Record-locking issues require careful consideration in wireless operations. Business applications rely heavily on record locking to ensure consistent data quality and to guard against conflicting updates by multiple users, a concept known as concurrency. Unreliable wireless connections can complicate record-locking issues. Mobile solutions may generally support three types of concurrency–destructive, optimistic, or pessimistic concurrency.
With destructive concurrency, the last update to a record "wins." The application does not attempt to settle any update conflicts, giving it no control over data updates. This situation can leave your data in an inconsistent state if updates aren't completed in the correct order.
Optimistic concurrency assumes that no data update conflicts exist. When a user updates a data record, the original record is checked to see if it has changed since the user accessed the record. If a conflict is detected, the user is given the option to overwrite the record. If no change is detected, the record is overwritten.

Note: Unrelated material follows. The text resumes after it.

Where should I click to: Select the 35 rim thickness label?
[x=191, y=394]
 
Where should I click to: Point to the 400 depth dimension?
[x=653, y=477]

Pessimistic concurrency is probably the most familiar version of record locking. This concept assumes a high probability of data update conflict. A record selected for update remains locked until the user writes the update to the database. Accomplishing this form of concurrency with desktop network systems is relatively straightforward. For a mobile application, the process is a bit more complicated. In a mobile environment, we accomplish this by having the application maintain lock information in individual records or in a lock table. This solution is not foolproof. If the data is also available via ODBC or another data source, these locks do not prevent other users from accessing and updating data.